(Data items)

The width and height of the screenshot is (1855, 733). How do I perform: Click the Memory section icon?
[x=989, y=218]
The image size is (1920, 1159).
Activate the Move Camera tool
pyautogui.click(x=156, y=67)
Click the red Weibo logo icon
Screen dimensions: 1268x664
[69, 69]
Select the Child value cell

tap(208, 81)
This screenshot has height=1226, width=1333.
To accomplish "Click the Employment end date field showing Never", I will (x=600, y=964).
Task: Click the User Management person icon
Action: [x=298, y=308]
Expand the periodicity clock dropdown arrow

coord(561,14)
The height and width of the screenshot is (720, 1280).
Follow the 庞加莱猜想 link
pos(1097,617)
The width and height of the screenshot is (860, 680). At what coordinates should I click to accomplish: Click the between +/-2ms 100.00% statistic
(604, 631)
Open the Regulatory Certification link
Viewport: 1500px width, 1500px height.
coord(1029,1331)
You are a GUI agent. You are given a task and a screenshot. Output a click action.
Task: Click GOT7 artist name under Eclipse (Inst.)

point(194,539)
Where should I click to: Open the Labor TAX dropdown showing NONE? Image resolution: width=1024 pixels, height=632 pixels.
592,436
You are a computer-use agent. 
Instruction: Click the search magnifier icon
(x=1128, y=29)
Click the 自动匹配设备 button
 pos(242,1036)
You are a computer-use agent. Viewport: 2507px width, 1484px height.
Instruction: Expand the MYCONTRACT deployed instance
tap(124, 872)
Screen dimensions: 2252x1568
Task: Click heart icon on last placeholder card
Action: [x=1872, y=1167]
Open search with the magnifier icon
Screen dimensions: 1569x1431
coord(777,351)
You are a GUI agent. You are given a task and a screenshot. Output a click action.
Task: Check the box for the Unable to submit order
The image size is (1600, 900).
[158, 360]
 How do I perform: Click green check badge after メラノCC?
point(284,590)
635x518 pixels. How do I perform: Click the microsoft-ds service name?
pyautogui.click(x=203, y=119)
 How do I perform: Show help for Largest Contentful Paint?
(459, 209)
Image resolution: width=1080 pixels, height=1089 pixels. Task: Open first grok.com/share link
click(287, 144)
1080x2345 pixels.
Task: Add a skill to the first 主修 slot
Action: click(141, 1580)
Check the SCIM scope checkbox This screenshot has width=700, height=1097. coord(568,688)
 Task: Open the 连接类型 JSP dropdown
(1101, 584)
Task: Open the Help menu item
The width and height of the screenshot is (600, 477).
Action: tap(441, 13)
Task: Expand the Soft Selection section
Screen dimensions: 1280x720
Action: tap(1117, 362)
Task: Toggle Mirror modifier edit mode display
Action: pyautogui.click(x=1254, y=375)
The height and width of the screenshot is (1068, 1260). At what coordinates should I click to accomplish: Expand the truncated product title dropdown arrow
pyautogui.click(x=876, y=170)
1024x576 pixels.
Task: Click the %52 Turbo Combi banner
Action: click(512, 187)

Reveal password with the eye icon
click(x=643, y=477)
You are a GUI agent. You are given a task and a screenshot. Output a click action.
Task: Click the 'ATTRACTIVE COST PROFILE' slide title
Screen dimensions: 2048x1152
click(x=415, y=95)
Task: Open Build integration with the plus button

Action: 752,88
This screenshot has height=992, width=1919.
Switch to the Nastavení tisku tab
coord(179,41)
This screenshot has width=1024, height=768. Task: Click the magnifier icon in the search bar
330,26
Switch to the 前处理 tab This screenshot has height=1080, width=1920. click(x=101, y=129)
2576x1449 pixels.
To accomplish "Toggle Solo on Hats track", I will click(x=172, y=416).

WORK TO DO: Copy every line of the material above, keeping each one the same as it appears.

RESPONSE TO THE EXERCISE:
The width and height of the screenshot is (1855, 733). How do I perform: Click the Memory section icon?
[x=989, y=218]
The image size is (1920, 1159).
Activate the Move Camera tool
pyautogui.click(x=156, y=67)
Click the red Weibo logo icon
Screen dimensions: 1268x664
[69, 69]
Select the Child value cell

tap(208, 81)
This screenshot has height=1226, width=1333.
To accomplish "Click the Employment end date field showing Never", I will (x=600, y=964).
Task: Click the User Management person icon
Action: [x=298, y=308]
Expand the periodicity clock dropdown arrow

coord(561,14)
The height and width of the screenshot is (720, 1280).
Follow the 庞加莱猜想 link
pos(1097,617)
The width and height of the screenshot is (860, 680). At what coordinates should I click to accomplish: Click the between +/-2ms 100.00% statistic
(604, 631)
Open the Regulatory Certification link
Viewport: 1500px width, 1500px height.
coord(1029,1331)
You are a GUI agent. You are given a task and a screenshot. Output a click action.
Task: Click GOT7 artist name under Eclipse (Inst.)

point(194,539)
Where should I click to: Open the Labor TAX dropdown showing NONE? Image resolution: width=1024 pixels, height=632 pixels.
592,436
You are a computer-use agent. 
Instruction: Click the search magnifier icon
(x=1128, y=29)
Click the 自动匹配设备 button
 pos(242,1036)
You are a computer-use agent. Viewport: 2507px width, 1484px height.
Instruction: Expand the MYCONTRACT deployed instance
tap(124, 872)
Screen dimensions: 2252x1568
Task: Click heart icon on last placeholder card
Action: [x=1872, y=1167]
Open search with the magnifier icon
Screen dimensions: 1569x1431
coord(777,351)
You are a GUI agent. You are given a task and a screenshot. Output a click action.
Task: Check the box for the Unable to submit order
The image size is (1600, 900).
[158, 360]
 How do I perform: Click green check badge after メラノCC?
point(284,590)
635x518 pixels. How do I perform: Click the microsoft-ds service name?
pyautogui.click(x=203, y=119)
 How do I perform: Show help for Largest Contentful Paint?
(459, 209)
Image resolution: width=1080 pixels, height=1089 pixels. Task: Open first grok.com/share link
click(287, 144)
1080x2345 pixels.
Task: Add a skill to the first 主修 slot
Action: click(141, 1580)
Check the SCIM scope checkbox This screenshot has width=700, height=1097. coord(568,688)
 Task: Open the 连接类型 JSP dropdown
(1101, 584)
Task: Open the Help menu item
The width and height of the screenshot is (600, 477).
Action: tap(441, 13)
Task: Expand the Soft Selection section
Screen dimensions: 1280x720
Action: tap(1117, 362)
Task: Toggle Mirror modifier edit mode display
Action: pyautogui.click(x=1254, y=375)
The height and width of the screenshot is (1068, 1260). At what coordinates should I click to accomplish: Expand the truncated product title dropdown arrow
pyautogui.click(x=876, y=170)
1024x576 pixels.
Task: Click the %52 Turbo Combi banner
Action: click(512, 187)

Reveal password with the eye icon
click(x=643, y=477)
You are a GUI agent. You are given a task and a screenshot. Output a click action.
Task: Click the 'ATTRACTIVE COST PROFILE' slide title
Screen dimensions: 2048x1152
click(x=415, y=95)
Task: Open Build integration with the plus button

Action: 752,88
This screenshot has height=992, width=1919.
Switch to the Nastavení tisku tab
coord(179,41)
This screenshot has width=1024, height=768. Task: Click the magnifier icon in the search bar
330,26
Switch to the 前处理 tab This screenshot has height=1080, width=1920. click(x=101, y=129)
2576x1449 pixels.
To accomplish "Toggle Solo on Hats track", I will click(x=172, y=416).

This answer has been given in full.